Saved entries:
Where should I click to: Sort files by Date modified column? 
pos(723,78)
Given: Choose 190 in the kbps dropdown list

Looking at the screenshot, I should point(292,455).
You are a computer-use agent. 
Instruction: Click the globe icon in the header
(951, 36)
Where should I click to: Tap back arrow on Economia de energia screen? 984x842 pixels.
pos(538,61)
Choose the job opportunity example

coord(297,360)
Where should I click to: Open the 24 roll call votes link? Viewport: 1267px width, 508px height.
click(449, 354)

Given request = Copy the lines above word for word, from the line with "Given: Choose 190 in the kbps dropdown list" through the last line, including both of those lines.

Written response =
Given: Choose 190 in the kbps dropdown list

Looking at the screenshot, I should point(292,455).
You are a computer-use agent. 
Instruction: Click the globe icon in the header
(951, 36)
Where should I click to: Tap back arrow on Economia de energia screen? 984x842 pixels.
pos(538,61)
Choose the job opportunity example

coord(297,360)
Where should I click to: Open the 24 roll call votes link? Viewport: 1267px width, 508px height.
click(449, 354)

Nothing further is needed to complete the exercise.